** Start Source data **

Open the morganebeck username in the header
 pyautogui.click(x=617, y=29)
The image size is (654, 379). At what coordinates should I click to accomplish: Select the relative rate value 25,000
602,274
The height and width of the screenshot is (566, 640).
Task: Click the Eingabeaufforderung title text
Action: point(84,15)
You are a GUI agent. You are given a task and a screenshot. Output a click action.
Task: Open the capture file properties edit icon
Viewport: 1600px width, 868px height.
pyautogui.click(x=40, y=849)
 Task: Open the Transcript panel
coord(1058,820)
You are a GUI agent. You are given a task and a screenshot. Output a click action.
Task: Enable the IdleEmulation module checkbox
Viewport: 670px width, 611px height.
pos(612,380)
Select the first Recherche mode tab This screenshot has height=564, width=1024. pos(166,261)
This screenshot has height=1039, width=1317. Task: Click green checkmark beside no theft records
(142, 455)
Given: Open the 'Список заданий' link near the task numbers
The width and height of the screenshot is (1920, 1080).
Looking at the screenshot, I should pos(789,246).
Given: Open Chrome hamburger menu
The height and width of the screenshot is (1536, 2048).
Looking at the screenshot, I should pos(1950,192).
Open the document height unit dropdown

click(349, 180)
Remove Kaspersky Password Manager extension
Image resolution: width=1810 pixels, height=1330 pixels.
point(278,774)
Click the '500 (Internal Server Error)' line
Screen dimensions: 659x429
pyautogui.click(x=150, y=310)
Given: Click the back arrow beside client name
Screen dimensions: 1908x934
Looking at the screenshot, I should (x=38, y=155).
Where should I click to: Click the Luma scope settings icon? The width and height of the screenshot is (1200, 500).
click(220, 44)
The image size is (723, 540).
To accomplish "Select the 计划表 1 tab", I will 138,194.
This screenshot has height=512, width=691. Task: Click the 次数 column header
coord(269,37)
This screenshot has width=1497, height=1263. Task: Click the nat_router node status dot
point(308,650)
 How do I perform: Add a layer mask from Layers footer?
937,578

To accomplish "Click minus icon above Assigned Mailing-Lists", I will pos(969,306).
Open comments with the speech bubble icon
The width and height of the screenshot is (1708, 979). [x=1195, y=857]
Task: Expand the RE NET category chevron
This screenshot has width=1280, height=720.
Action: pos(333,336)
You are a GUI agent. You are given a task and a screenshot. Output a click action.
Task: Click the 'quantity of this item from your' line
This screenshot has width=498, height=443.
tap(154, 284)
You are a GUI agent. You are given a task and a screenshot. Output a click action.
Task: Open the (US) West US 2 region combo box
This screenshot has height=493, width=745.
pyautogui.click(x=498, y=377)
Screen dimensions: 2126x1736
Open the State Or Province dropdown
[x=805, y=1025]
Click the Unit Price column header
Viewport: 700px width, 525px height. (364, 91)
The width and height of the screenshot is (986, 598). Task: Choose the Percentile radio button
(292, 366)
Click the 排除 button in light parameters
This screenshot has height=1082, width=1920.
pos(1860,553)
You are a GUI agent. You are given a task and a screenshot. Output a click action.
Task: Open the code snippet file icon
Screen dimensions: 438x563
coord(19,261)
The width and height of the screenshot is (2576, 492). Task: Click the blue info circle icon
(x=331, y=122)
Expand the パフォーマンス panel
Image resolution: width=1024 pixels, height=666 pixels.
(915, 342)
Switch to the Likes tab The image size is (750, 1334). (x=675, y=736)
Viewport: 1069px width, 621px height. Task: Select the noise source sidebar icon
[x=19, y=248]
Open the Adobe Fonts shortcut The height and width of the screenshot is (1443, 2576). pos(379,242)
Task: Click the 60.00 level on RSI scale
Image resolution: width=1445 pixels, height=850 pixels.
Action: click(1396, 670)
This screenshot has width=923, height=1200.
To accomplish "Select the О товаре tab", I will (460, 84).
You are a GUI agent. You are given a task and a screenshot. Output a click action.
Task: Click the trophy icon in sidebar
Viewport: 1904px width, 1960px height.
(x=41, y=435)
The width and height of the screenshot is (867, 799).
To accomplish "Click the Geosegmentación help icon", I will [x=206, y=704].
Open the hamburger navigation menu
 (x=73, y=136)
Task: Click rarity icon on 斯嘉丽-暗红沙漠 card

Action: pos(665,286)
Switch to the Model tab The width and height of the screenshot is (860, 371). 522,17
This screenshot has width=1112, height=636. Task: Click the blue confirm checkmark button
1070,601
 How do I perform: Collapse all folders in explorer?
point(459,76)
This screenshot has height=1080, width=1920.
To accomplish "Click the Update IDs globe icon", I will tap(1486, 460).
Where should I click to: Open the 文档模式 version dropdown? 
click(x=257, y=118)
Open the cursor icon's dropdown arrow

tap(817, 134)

** End Source data **

Problem details —
Render the records from the line that contains "I will pos(969,306)." through the line that contains "Switch to the Likes" as a two-column CSV with the header task,answer. Give one row per record, with each field in quotation marks and any line breaks replaced by spaces.

Answer —
task,answer
"To accomplish ""Click minus icon above Assigned Mailing-Lists"",","I will pos(969,306)."
"Open comments with the speech bubble icon","The width and height of the screenshot is (1708, 979). [x=1195, y=857]"
"Task: Expand the RE NET category chevron This screenshot has width=1280, height=720.","Action: pos(333,336)"
"You are a GUI agent. You are given a task and a screenshot. Output a click action. Task: Click the 'quantity of this item from your' line This screenshot has width=498, height=443.","tap(154, 284)"
"You are a GUI agent. You are given a task and a screenshot. Output a click action. Task: Open the (US) West US 2 region combo box This screenshot has height=493, width=745.","pyautogui.click(x=498, y=377)"
"Screen dimensions: 2126x1736 Open the State Or Province dropdown","[x=805, y=1025]"
"Click the Unit Price column header","Viewport: 700px width, 525px height. (364, 91)"
"The width and height of the screenshot is (986, 598). Task: Choose the Percentile radio button","(292, 366)"
"Click the 排除 button in light parameters This screenshot has height=1082, width=1920.","pos(1860,553)"
"You are a GUI agent. You are given a task and a screenshot. Output a click action. Task: Open the code snippet file icon Screen dimensions: 438x563","coord(19,261)"
"The width and height of the screenshot is (2576, 492). Task: Click the blue info circle icon","(x=331, y=122)"
"Expand the パフォーマンス panel Image resolution: width=1024 pixels, height=666 pixels.","(915, 342)"
"Switch to the Likes tab The image size is (750, 1334).","(x=675, y=736)"